We performed analyses restricted to register information on ADs, and adjusted the analyses of individual ADs and family history of ADs for multiple testing. As ADs were more common in female participants than male participants, we stratified the analyses by sex. As a post hoc analysis, we estimated the risk of type 2 diabetes in relation to ADs while excluding psoriasis. We analysed retinopathy in LADA vs type 2 diabetes while adjusting for glucose-lowering drugs, statins and antihypertensive treatment, with non-diabetic retinopathy death as a competing event using the Fine–Gray method [29].
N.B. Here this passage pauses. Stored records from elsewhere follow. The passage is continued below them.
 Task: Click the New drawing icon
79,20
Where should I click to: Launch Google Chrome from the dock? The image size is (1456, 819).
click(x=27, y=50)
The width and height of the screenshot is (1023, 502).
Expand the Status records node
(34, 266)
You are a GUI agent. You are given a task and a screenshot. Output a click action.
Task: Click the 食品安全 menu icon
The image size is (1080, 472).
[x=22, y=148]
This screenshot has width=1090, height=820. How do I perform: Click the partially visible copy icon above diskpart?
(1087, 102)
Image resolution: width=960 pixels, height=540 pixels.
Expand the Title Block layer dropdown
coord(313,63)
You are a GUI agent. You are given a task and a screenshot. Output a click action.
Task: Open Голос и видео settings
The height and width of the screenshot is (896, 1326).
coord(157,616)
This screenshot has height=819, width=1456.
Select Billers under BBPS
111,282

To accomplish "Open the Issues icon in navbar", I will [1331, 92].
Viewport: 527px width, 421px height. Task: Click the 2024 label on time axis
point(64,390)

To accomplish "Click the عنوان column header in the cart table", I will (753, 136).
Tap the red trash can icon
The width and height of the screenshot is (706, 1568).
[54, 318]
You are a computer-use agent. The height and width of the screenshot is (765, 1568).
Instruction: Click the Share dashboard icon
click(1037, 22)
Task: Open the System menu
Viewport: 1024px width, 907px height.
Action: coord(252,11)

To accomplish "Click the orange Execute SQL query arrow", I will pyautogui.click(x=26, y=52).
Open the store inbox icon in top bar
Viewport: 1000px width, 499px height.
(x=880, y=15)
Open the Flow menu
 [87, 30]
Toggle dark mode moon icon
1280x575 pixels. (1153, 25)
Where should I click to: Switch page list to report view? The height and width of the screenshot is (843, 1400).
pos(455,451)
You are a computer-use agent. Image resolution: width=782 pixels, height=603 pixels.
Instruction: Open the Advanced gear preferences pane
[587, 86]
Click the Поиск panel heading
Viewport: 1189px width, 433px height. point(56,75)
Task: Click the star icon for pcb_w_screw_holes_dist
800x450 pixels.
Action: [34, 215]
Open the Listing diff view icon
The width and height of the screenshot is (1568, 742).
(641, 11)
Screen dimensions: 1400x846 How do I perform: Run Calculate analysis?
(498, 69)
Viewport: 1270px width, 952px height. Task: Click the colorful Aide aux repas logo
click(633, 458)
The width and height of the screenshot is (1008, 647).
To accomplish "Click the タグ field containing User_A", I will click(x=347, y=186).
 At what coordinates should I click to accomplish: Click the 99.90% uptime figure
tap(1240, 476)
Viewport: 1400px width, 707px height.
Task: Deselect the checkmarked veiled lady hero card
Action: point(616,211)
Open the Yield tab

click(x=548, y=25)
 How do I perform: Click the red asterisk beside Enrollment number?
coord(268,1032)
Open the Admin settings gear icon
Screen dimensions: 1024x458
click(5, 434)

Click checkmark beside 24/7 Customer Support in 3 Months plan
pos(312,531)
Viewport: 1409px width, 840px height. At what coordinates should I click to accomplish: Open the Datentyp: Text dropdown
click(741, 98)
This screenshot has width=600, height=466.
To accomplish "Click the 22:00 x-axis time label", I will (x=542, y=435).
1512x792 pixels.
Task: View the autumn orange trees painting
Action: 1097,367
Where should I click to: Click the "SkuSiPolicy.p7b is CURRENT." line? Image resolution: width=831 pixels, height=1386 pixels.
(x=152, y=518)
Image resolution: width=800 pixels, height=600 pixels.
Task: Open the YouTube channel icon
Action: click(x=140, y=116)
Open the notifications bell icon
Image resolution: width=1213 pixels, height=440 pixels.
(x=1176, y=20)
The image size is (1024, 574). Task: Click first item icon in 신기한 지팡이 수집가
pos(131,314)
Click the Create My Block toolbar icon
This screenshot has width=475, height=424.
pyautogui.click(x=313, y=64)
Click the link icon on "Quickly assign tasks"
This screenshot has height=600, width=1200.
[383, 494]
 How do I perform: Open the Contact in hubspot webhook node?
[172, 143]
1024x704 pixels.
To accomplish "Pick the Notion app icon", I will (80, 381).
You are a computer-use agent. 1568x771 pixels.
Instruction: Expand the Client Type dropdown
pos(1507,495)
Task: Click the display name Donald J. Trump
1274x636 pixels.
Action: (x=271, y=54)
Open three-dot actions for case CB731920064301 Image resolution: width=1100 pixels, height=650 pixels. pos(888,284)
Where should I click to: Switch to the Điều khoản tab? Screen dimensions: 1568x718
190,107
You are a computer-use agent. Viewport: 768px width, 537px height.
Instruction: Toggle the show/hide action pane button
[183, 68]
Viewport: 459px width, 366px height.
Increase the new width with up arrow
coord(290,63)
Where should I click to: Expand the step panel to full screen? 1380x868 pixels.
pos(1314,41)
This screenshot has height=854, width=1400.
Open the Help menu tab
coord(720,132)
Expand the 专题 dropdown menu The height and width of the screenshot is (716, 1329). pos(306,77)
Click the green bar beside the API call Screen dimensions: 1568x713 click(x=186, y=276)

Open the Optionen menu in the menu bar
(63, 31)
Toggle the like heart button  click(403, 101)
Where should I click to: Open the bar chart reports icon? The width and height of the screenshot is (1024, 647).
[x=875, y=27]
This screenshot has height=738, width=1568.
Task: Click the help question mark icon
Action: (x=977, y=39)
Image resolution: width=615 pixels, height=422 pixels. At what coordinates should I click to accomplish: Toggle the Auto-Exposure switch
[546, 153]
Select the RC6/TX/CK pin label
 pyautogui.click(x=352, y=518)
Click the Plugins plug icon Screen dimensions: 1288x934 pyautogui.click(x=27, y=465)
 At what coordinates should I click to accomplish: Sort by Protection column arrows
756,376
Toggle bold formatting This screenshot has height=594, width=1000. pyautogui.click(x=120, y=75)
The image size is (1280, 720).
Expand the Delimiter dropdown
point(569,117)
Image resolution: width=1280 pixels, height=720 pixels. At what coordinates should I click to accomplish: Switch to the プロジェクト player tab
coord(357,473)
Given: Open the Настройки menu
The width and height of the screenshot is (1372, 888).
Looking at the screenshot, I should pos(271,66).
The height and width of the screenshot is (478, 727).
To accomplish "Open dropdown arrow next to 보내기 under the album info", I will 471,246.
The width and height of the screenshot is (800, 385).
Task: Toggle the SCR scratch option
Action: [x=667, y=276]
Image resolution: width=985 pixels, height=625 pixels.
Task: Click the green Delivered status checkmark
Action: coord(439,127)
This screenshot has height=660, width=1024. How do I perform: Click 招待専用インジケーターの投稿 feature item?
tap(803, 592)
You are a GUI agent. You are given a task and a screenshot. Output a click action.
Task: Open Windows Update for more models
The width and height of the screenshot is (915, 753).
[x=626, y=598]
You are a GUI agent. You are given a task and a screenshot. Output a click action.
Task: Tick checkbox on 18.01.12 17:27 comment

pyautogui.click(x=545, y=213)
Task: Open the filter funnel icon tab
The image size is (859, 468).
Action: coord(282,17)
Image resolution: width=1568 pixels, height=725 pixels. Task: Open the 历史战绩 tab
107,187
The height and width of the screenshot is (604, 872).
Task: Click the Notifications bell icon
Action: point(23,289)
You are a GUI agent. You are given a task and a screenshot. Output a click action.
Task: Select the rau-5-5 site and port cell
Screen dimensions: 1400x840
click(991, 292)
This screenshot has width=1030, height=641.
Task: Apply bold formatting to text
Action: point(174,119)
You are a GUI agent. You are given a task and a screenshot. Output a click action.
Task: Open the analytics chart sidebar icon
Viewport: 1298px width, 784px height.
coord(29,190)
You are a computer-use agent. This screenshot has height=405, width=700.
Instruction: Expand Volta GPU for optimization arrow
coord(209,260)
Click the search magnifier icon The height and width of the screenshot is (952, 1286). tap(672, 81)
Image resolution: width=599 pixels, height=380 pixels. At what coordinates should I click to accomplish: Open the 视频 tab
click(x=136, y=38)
Biological pathway analysis

For ADs associated with LADA, we explored the underlying biology through pathway analysis using FUMA, a web-based platform that incorporates various biological resources to functionally annotate GWAS results and prioritise genes [30]. First, we used the SNP2GENE function to apply positional mapping (restricted to exonic and splicing SNPs with a combined annotation-dependent depletion [CADD] score ≥12.37), expression quantitative trait loci (eQTL) mapping (performed using GTEx version 8 eQTLs with false discovery rate [FDR] <0.05), and chromatin interaction mapping (performed using Hi-C data, with interactions filtered by FDR <1×10−6) to GWAS summary statistics for LADA [31], Crohn’s disease [32], ulcerative colitis [32], Graves’ disease [32], hypothyroidism [33] and vitiligo [34]. Subsequently, we chose genes present in both LADA and the respective ADs. Finally, we used the GENE2FUNC function to annotate the shared genes for biological mechanisms. Details of the mechanisms are shown in ESM Fig. 2.